[Stored data entries]

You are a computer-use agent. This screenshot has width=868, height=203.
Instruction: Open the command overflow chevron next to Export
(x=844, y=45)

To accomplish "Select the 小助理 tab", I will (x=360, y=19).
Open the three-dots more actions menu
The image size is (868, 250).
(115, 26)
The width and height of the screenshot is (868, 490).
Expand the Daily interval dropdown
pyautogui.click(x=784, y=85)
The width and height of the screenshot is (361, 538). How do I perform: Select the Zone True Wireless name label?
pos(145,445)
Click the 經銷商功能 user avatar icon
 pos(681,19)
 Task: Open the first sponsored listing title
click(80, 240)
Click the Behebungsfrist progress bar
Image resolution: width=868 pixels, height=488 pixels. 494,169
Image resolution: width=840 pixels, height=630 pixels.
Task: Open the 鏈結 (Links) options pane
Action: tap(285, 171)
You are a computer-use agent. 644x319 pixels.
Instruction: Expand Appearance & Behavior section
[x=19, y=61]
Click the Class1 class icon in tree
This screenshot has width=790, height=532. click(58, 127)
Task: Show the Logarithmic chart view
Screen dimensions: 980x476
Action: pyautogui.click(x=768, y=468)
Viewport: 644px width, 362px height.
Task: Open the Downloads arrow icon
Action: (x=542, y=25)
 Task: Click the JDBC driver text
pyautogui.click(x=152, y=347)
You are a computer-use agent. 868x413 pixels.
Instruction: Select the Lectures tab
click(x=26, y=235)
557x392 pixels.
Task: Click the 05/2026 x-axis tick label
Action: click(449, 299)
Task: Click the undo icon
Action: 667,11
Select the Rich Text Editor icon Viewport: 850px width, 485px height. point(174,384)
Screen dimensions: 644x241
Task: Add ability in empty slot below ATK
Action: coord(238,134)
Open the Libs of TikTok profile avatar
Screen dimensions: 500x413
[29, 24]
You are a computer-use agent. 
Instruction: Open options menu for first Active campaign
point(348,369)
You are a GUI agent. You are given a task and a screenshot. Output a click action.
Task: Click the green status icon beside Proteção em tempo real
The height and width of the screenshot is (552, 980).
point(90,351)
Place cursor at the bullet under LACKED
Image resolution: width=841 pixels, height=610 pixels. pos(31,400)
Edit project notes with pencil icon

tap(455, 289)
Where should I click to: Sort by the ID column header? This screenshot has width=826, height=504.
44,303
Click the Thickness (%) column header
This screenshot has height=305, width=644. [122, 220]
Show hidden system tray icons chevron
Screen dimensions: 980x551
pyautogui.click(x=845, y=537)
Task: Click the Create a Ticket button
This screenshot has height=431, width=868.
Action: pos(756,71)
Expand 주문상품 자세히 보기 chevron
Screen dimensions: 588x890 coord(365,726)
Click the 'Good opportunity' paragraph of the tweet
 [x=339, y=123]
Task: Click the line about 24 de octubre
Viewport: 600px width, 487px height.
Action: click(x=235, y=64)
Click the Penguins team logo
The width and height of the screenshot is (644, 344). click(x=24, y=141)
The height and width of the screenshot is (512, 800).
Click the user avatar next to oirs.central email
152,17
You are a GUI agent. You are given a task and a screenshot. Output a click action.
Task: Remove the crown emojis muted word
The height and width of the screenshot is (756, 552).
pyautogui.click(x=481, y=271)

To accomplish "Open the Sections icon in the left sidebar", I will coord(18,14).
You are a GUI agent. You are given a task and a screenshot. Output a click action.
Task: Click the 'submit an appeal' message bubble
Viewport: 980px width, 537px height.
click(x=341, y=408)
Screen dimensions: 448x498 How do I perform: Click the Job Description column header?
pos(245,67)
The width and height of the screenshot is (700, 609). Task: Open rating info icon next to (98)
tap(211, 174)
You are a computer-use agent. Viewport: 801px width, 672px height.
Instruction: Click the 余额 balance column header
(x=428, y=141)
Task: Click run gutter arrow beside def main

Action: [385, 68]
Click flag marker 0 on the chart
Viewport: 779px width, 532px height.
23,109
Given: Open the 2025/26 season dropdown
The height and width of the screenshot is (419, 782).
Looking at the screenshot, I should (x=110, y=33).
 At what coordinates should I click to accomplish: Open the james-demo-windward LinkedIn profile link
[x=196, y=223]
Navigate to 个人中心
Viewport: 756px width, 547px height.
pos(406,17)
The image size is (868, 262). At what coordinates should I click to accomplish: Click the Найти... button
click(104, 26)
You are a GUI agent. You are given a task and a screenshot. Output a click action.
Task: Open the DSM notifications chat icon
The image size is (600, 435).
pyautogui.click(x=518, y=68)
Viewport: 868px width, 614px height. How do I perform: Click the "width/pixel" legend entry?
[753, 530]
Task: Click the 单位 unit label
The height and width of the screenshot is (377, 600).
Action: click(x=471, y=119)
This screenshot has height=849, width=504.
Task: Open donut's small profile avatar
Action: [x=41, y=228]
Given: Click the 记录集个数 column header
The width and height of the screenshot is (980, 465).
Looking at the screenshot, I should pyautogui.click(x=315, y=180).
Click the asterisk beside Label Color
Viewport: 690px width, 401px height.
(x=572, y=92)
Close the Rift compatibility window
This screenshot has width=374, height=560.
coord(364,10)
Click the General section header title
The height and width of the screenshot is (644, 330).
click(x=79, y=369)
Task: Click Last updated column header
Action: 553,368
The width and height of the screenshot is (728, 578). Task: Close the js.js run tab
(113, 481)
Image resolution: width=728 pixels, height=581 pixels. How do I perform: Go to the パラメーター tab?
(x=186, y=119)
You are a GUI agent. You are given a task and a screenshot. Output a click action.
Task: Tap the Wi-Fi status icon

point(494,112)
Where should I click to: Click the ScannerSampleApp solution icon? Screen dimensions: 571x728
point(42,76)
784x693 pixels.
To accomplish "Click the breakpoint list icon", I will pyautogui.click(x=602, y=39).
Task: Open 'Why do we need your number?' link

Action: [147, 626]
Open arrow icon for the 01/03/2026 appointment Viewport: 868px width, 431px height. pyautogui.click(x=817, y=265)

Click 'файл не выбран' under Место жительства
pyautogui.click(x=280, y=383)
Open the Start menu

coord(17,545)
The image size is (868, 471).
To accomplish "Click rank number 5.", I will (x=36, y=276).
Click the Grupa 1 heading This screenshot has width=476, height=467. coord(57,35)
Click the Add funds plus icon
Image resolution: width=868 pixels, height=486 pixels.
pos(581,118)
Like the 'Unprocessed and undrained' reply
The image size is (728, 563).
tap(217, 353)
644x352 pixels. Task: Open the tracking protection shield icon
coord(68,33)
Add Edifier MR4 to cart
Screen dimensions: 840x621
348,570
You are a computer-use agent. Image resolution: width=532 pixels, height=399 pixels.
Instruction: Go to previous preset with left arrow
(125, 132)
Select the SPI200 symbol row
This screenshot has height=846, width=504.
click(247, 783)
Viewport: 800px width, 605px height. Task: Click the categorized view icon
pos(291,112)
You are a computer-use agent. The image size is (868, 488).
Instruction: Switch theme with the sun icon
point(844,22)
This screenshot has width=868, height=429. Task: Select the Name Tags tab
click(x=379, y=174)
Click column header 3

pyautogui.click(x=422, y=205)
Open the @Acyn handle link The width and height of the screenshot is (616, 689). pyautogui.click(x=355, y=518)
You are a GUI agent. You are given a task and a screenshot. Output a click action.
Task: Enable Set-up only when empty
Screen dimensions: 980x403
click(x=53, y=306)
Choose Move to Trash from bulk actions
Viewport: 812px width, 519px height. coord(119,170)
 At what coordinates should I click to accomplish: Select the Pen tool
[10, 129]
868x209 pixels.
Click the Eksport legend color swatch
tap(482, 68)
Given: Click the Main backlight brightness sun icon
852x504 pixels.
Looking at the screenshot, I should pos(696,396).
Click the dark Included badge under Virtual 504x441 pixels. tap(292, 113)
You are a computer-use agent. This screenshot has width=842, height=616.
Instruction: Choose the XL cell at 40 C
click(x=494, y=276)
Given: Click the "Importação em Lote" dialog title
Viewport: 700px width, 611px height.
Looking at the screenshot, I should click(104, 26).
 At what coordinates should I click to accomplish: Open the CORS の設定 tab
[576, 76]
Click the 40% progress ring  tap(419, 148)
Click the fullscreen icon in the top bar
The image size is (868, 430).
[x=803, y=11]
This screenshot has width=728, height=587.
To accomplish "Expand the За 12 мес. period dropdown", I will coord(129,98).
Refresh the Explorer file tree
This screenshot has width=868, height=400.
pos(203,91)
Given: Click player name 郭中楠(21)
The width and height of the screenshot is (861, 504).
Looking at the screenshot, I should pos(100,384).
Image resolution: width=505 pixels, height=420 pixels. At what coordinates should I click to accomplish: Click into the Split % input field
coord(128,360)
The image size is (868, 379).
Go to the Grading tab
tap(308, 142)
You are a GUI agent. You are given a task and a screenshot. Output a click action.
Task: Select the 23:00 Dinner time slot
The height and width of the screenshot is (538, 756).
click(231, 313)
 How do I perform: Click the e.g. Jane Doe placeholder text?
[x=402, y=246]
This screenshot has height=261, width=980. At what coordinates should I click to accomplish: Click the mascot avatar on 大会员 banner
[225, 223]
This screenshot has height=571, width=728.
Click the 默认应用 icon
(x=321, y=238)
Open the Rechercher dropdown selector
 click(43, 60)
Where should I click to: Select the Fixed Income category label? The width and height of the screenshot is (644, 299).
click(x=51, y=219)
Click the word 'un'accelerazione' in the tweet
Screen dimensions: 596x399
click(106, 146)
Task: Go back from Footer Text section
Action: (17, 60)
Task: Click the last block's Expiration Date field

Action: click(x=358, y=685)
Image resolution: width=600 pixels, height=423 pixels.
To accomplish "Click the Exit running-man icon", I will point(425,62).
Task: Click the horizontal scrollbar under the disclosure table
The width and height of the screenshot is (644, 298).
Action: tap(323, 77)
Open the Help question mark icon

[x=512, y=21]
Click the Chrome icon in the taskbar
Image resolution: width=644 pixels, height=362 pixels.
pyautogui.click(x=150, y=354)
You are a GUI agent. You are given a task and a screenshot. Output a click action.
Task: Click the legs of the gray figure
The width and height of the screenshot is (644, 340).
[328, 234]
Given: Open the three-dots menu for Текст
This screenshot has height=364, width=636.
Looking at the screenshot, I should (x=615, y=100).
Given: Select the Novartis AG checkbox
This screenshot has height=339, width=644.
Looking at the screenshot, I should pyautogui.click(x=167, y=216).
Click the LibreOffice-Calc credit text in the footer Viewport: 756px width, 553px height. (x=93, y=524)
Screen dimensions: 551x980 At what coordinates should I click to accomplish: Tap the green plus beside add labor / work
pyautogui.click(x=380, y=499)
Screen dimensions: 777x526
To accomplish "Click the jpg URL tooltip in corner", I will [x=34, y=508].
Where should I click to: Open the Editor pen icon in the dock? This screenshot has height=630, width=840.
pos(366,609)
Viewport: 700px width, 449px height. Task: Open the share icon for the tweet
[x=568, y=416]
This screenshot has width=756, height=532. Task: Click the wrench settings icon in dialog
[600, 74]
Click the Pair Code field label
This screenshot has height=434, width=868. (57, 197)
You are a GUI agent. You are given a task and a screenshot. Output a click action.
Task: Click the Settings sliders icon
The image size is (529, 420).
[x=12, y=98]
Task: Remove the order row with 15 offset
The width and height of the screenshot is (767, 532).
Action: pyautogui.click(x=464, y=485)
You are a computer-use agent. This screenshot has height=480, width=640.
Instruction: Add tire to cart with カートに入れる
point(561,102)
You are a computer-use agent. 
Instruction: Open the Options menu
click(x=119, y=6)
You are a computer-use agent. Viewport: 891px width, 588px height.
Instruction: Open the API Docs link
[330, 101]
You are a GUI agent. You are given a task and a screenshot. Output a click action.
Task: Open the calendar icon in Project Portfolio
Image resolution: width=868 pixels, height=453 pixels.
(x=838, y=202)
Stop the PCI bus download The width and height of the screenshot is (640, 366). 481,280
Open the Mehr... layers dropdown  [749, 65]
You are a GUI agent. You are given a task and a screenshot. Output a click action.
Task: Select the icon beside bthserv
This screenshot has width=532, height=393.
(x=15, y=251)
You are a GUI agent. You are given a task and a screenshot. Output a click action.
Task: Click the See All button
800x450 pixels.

* _Exercise description_
Only the lines from the top of the data through the line that contains "You are a computer-use agent. 868x413 pixels." should be quoted, exactly as they stand.

* _Solution to this task_
You are a computer-use agent. This screenshot has width=868, height=203.
Instruction: Open the command overflow chevron next to Export
(x=844, y=45)

To accomplish "Select the 小助理 tab", I will (x=360, y=19).
Open the three-dots more actions menu
The image size is (868, 250).
(115, 26)
The width and height of the screenshot is (868, 490).
Expand the Daily interval dropdown
pyautogui.click(x=784, y=85)
The width and height of the screenshot is (361, 538). How do I perform: Select the Zone True Wireless name label?
pos(145,445)
Click the 經銷商功能 user avatar icon
 pos(681,19)
 Task: Open the first sponsored listing title
click(80, 240)
Click the Behebungsfrist progress bar
Image resolution: width=868 pixels, height=488 pixels. 494,169
Image resolution: width=840 pixels, height=630 pixels.
Task: Open the 鏈結 (Links) options pane
Action: tap(285, 171)
You are a computer-use agent. 644x319 pixels.
Instruction: Expand Appearance & Behavior section
[x=19, y=61]
Click the Class1 class icon in tree
This screenshot has width=790, height=532. click(58, 127)
Task: Show the Logarithmic chart view
Screen dimensions: 980x476
Action: pyautogui.click(x=768, y=468)
Viewport: 644px width, 362px height.
Task: Open the Downloads arrow icon
Action: (x=542, y=25)
 Task: Click the JDBC driver text
pyautogui.click(x=152, y=347)
You are a computer-use agent. 868x413 pixels.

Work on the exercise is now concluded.